The authors would like to thank Dr H. B. Pariya, Mr Saminu, and Matron C. Garba, Kaduna State, Nigeria, for logistical support and Mary Ann Belanger and Wayne Appleton, Office of Population Research, Princeton University, for bibliographical and technical assistance. The opinions expressed in this article are the authors' own and do not reflect the views of their respective institutions.
(1) A file was compiled by Ministry of Health personnel in 1945 (KADMOH 5/1, files Nos 115/Vol. IV, 115/s. 1, and 115/s. 2) entitled `Cerebro-spinal Meningitis'. However, it was missing from the Nigerian National Archives, Kaduna, as of July 1996.
(2) It is difficult to assess the actual amount of drugs and associated materials made available by the local government. While the LGA chairman authorised the purchase of 500,000 nairas' worth of drugs, one community health resident said the actual quantities of drugs purchased were quite small; altogether they filled only a plastic carrier bag.

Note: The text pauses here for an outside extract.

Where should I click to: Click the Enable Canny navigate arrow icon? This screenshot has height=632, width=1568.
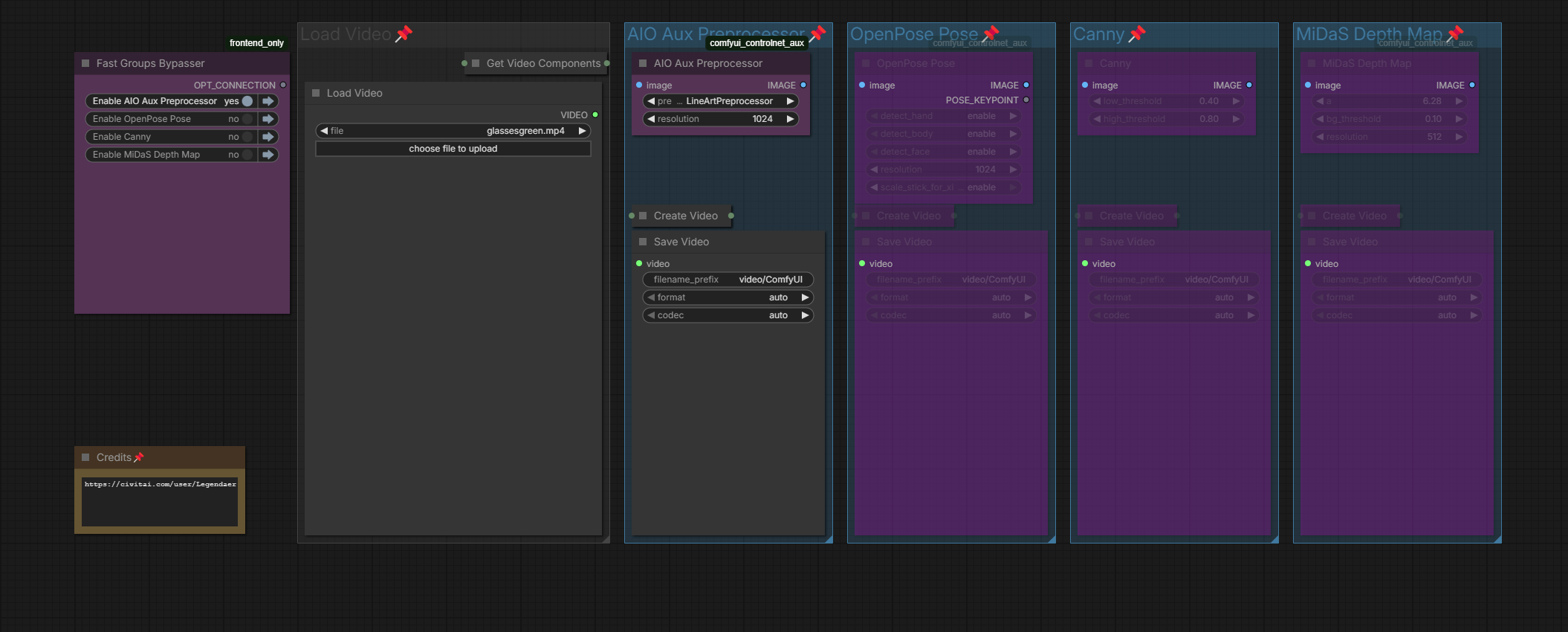pyautogui.click(x=268, y=137)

(3) By the beginning of March 1996 the Hunkuyi Comprehensive Health Centre had reported 473 cases, with ninety-three deaths representing a case/fatality rate of 20 per cent for this period.
(4) Allegations that one Kaduna State LGA chairman delayed signing a contract for CSM vaccines, presumably because he wanted to give the contract to someone else, were said to have been the reason for his dismissal by the state governor.
(5) The take-home salary of the medical unit head is approximately 3,500 naira a month. A used Toyota Corolla sells for approximately 250,000 naira.
(6) French (1996) reports that a doctor in one Kano hospital told him that the seriousness of the CSM epidemic was played down so as not to alarm the Saudis and jeopardise Nigerians' performance of Hajj. While this is likely to have been the case, the article does not examine the other local view, that the epidemic was exaggerated by those with other interests.
(7) There is evidence to suggest that the current outbreak of cholera in parts of Kaduna State is being played down by health officials for fear of a replay of the bad publicity arising from the CSM epidemic.